[clangd] Initial cancellation mechanism for LSP requests.
Needs ReviewPublic

Authored by kadircet on Thu, Aug 9, 3:48 AM.


kadircet created this revision.Thu, Aug 9, 3:48 AM

I have left a few comments, but wanted to start with a higher-level design consideration.

I believe we should probably expose the cancellations in the ClangdServer API directly.
The reasons for that are:

  1. We have an internal client that would also benefit from using the cancellation API and we should try to share as much code as possible between that and the rest of clangd. Creating the cancellation cookies, stashing them in the context are all details that could be handled by ClangdServer so two clients don't have to do the same things.
  2. ClangdServer seems like a natural layer for adding this, since it's a user-facing async API. It spawns async tasks, so it is a perfect place to provide a way to cancel the spawned tasks as well.

The concrete API that I propose is:

  • Relevant methods of ClangdServer (we could start we code completion) that spawn async reqeuests returns a cancellation object that allows to cancel the spawned job:
class TaskHandle {
  void cancel();

class ClangdServer {
  TaskHandle codeComplete(File, Position, Callback);
  • Users of the API are free to ignore the TaskHandle if they don't need to cancel the corresponding requests.
  • If the users are capable of cancelling the request, they are responsible for keeping the TaskHandle around before the corresponding callback is called.
  • If the request was cancelled, the Callback might receive the TaskCancelledError in the callback and should handle it accordingly.

The rest of the design LG, i.e. the code that can actually be cancelled is responsible for checking CancellationHandler::HasCancelled and should return a corresponding error in the callback if it was cancelled.


This file could use some comments about the API and samples of how it can be used.
Could probably be done after we finalize the design, though.


I think we might want to expose the context key for the cancellation primitive here.
The reason is that checking if request is cancelled is a common operation (i.e. I can imagine it being called on every few parsed ast node, etc.), so we'd want to keep the overhead of checking for cancellation very low.

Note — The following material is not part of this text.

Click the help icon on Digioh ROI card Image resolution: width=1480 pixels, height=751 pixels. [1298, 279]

Exposing a key in the context would allow to avoid doing the lookups in the context every time we need to check if request was cancelled.

Note that exposing shared_ptr<atomic<bool>> is probably not a great idea, since it'll allow to write into that object too. I suggest we go with a class that wraps it and only allows to read the value of the variable, i.e. only has isCancelled method.

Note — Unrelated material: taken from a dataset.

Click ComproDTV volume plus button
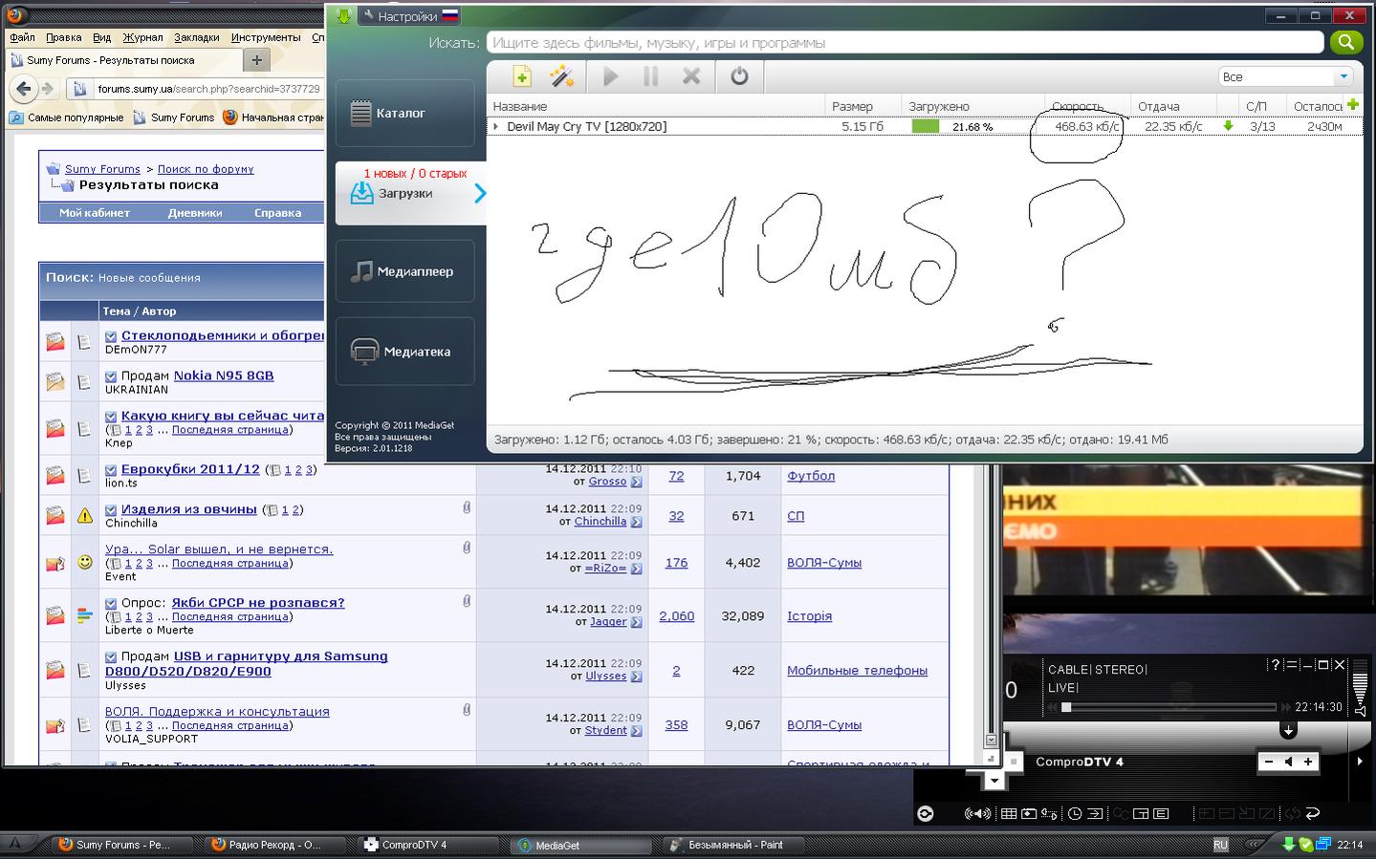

The LLVM_NODISCARD is misplaced. The current code applies the attribute to the type (i.e. Context), and we want to apply to the function.
There are two ways to do that:

  1. LLVM_NODISCARD static Context SetCurrentCancellationToken()
  2. static Context SetCurrentCancellationToken LLVM_NODISCARD ()

The first one is definitely less awkward and more widely used, so I suggest we stick to it


NIT: use lowerCamelCase for function names (per LLVM style guide)


It seems the contract for ErrorInfo actually requires this function to be implemented, so using llvm_unreachable doesn't seem right here.
We could get away without actually unique error codes by returning llvm::inconvertibleErrorCode(), though.

  1. Maybe use getAsInteger() to convert directly to int64_t?
  2. Maybe use itostr to avoid conversion from int64 to uint64, which is undefined for negative numbers?
  3. What if input is neither string nor number? Maybe add an assertion and check at the call-sites? That's a form of user input and we don't want clangd to crash in case of incorrect ones.

Alternatively, could we simply pipe the json::Value to a raw_string_stream and get the pretty-printed string? Would avoid dealing with input validation issues.


Maybe clarify in the comment that the key of the map is a serialized request-id?

kadircet updated this revision to Diff 160531.Tue, Aug 14, 1:36 AM
kadircet marked 7 inline comments as done.
  • Polished API.
  • Resolved discussions.

Sorry for missing this one. The biggest concern that I have is about the thread-safety of the API, it's too easy to misuse from multiple threads at this point.

We should define thread-safety guarantees for TaskHandle and CancellationToken and make sure they're not easily broken. The suggested way is to make both move-only types.
For CancellationToken we might need a non-thread-safe copy operation, though. But maybe make it a separate method (clone?) with a clear statement that it's not thread-safe?

Other than that just NITs.


Having a shared_ptr key in the Context can cause data races (e.g. if we copy it concurrently from multiple threads).
I suggest we make CancellationToken move-only (i.e. disallow copies) and return const CancellationToken& when getting it from the context.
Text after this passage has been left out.